Framework for faith: Industrious spirit fuels Jehovah's Witnesses' growth

Sacramento Bee/March 22, 1999
By Jan Ferris

Building a house of worship from scratch can take weeks, if not months. But not so if it's done Jehovah's Witness style.

Over the course of six days this month, 350 to 400 faithful are putting up a 4,200-square-foot Kingdom Hall in Del Paso Heights -- one of at least three new construction jobs and several remodeling projects for the denomination planned in the Sacramento region this year.

From the snaking of heating ducts through rafters Sunday morning to the orderly dishing up of beef stroganoff for the lunchtime crush of volunteers, Jehovah's Witnesses have tackled the Kingdom Hall effort with the same industriousness they use door to door, "educating" nonbelievers about the end of the world and the hope-filled prediction of a new life soon to come.

All of that proselytizing appears to be paying off. While the California Regional Building Committee typically organizes six "quick builds" a year, the volunteer crew is overseeing 11 new Kingdom Halls this year, including one in Laguna that could hold as many as eight separate congregations.

Dick Bisbee, presiding overseer of the Kingdom Hall in Colfax and head of the committee, estimates local growth at 3 percent to 4 percent a year. National and overseas figures are similar. The number of active Jehovah's Witnesses in the United States surpassed the 1 million mark in 1998 and is nearing 6 million worldwide.

"Our growth is generally good in all countries," said James Pellechia, a third-generation Jehovah's Witness who runs the office of public affairs at the denomination's Brooklyn headquarters.

With each new construction project, Witnesses hope a better understanding will be cast upon a faith group known more for shirking blood transfusions, birthdays and flag salutes than for its scriptural interpretations and contributions to constitutional law, which include nearly 50 defenses of religious freedom this century.

"Most people think Witnesses are strange," Bisbee said. "A lot of people think we don't believe in Christ and all that. We probably believe in Christ more than people we know. Our lives are directed by what we get out of the Bible."

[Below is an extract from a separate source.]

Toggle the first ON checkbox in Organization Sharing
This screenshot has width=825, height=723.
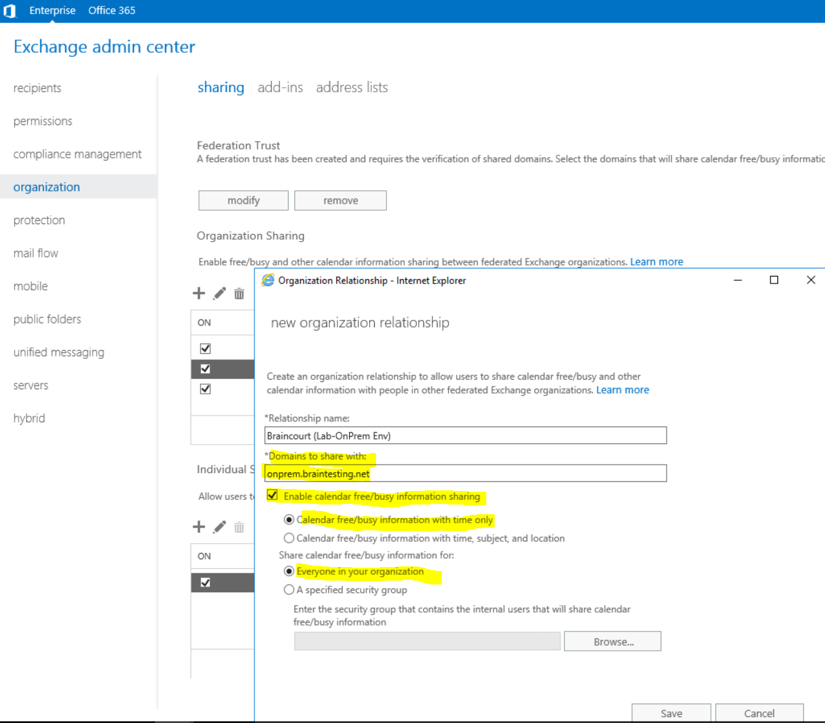point(205,348)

Since Pittsburgh haberdasher Charles Taze Russell founded the religious group in the 1870s, followers have interpreted the Bible in what many Christians would call unorthodox ways: Denouncing the Trinity, the belief in God as father, son and holy spirit; dismissing Christmas as a holiday because Dec. 25 was not Jesus Christ's true birthday; and declaring the imminent arrival of an "earthly kingdom" by setting specific end-times throughout the 1900s, with the last stated date in 1975.

"It's a subtle point, but they don't want to talk end dates anymore," said Joel Elliott, who wrote about Jehovah's Witnesses for the Encyclopedia of Religion and Society last year and is completing his dissertation on the sect at the University of North Carolina, Chapel Hill. "Most Witnesses don't consider 1975 to be a failed date, though historically it was."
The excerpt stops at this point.